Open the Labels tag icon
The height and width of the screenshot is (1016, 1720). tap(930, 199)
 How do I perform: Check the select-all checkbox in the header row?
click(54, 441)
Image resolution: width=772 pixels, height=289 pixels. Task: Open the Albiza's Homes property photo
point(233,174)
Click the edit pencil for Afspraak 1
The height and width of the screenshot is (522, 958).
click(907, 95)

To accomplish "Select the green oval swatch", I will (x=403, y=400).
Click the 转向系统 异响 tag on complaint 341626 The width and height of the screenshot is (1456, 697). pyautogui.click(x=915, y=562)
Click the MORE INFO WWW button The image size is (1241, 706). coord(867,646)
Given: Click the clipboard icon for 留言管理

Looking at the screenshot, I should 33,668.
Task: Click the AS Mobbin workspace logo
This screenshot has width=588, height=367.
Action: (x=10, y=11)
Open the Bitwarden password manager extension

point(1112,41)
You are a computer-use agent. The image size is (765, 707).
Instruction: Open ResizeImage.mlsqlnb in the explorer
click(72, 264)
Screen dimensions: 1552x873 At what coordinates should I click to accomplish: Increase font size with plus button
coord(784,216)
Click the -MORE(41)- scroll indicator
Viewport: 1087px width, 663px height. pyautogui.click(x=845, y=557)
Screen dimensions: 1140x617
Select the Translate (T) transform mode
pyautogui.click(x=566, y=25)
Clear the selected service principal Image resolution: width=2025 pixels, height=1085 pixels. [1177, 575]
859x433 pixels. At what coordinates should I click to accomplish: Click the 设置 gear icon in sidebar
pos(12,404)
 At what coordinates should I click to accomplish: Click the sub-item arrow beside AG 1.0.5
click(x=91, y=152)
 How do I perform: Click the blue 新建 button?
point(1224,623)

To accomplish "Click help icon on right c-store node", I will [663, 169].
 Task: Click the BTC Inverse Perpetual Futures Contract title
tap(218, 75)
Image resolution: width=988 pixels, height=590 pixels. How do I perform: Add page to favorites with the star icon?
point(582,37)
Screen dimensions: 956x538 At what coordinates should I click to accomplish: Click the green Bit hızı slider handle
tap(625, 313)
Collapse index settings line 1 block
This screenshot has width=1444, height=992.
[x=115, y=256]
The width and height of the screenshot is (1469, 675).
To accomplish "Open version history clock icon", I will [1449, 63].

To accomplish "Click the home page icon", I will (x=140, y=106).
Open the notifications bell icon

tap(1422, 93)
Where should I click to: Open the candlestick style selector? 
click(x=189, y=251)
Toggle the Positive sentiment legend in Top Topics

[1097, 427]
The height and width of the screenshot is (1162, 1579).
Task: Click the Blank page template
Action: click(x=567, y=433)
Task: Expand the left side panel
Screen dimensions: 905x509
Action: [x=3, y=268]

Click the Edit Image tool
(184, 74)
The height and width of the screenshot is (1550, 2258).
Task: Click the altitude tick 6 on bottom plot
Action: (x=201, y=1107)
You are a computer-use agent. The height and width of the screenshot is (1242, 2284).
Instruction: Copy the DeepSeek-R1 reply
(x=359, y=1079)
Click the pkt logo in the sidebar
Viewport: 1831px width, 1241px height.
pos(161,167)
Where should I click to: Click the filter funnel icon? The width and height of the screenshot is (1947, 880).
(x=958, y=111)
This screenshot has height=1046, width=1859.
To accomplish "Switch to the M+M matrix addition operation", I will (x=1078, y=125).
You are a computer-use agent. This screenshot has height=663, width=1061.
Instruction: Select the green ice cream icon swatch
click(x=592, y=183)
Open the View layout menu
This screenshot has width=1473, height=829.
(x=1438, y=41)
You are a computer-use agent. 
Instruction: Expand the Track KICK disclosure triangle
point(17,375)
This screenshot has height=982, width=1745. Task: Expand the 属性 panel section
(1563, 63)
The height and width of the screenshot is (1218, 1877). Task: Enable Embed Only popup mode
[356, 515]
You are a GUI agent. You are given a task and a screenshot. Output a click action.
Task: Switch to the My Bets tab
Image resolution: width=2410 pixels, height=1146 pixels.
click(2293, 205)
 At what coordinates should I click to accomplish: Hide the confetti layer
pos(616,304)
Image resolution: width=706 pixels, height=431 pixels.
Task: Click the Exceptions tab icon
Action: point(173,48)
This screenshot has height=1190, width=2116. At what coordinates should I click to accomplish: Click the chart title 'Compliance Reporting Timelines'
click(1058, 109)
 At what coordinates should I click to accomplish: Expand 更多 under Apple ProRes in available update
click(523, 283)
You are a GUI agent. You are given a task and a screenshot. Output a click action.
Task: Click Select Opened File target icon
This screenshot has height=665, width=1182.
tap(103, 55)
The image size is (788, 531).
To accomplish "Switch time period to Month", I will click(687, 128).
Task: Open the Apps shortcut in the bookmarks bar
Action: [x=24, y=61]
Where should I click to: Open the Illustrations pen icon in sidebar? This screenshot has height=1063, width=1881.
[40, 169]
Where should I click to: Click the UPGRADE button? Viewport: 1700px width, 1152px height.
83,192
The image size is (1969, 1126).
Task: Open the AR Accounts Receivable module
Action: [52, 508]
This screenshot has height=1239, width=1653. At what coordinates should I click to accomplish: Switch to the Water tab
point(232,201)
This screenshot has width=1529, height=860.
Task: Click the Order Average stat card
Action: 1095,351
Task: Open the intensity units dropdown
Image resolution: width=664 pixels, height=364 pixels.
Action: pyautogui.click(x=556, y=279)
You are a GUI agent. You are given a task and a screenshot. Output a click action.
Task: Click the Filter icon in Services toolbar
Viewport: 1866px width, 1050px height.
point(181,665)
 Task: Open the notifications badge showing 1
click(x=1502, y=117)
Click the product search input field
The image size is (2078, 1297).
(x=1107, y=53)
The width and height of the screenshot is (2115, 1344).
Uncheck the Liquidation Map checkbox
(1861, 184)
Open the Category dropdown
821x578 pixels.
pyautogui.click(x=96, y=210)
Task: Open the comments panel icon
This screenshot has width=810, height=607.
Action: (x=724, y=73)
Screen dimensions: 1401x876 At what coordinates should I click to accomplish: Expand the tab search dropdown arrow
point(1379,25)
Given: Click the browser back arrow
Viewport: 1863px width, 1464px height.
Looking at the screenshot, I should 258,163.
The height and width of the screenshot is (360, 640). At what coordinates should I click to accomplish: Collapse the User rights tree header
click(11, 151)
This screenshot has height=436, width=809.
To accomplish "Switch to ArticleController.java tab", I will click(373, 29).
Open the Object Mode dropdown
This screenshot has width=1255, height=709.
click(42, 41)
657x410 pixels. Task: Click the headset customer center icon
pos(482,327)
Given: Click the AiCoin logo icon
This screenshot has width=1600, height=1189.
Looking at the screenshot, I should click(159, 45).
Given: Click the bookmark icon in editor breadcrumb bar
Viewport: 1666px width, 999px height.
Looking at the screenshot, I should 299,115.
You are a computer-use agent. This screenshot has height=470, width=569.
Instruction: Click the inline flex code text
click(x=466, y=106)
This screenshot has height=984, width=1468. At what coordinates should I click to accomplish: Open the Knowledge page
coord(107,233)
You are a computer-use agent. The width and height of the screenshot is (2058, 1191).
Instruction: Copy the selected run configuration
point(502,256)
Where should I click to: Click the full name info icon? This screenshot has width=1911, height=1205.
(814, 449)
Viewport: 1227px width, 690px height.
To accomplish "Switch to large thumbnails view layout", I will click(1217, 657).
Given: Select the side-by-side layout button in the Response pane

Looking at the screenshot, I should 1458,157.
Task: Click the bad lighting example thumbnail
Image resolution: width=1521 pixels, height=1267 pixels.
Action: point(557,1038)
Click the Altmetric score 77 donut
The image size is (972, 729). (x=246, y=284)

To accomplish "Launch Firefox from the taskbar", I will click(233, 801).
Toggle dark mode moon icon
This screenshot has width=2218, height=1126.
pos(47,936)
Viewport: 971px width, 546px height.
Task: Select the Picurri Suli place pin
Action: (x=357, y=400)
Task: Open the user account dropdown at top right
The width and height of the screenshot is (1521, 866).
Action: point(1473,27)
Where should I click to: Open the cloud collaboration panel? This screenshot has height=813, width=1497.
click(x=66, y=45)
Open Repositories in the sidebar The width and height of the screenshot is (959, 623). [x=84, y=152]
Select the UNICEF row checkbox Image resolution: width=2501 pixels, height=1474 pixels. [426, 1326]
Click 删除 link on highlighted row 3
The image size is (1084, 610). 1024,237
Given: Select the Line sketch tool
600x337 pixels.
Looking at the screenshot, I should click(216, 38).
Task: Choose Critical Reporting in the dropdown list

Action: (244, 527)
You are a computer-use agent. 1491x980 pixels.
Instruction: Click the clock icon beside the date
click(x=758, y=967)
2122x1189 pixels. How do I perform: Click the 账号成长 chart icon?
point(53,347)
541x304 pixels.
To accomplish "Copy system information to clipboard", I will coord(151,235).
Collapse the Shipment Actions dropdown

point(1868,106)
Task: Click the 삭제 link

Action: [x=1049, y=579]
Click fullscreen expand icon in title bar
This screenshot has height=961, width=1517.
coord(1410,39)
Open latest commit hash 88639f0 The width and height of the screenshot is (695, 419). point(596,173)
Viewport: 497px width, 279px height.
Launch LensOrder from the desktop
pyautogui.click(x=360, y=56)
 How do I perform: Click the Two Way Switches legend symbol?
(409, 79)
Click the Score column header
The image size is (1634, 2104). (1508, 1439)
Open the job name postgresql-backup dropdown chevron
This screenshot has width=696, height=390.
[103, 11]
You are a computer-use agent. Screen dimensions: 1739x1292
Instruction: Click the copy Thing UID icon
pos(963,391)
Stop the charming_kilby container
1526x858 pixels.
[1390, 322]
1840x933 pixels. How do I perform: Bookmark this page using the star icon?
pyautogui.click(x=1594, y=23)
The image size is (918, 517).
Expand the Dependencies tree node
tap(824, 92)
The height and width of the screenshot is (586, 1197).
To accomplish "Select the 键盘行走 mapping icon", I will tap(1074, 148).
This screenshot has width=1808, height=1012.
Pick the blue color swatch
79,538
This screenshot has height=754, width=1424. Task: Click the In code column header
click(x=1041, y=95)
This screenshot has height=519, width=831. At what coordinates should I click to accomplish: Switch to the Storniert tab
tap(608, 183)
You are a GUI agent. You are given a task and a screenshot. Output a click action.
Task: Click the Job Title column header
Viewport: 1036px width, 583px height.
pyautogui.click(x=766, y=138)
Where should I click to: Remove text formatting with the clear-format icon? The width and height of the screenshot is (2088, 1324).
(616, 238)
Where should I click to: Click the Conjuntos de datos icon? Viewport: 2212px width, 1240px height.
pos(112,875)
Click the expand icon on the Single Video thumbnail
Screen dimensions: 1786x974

━━━━━━

YOUR ASSIGNMENT
With the line containing "Viewport: 1036px width, 583px height." as the start and the last line of the material above as the end, copy that run of lines exactly, both ends included, and nothing more.

ANSWER SECTION
Viewport: 1036px width, 583px height.
pyautogui.click(x=766, y=138)
Where should I click to: Remove text formatting with the clear-format icon? The width and height of the screenshot is (2088, 1324).
(616, 238)
Where should I click to: Click the Conjuntos de datos icon? Viewport: 2212px width, 1240px height.
pos(112,875)
Click the expand icon on the Single Video thumbnail
Screen dimensions: 1786x974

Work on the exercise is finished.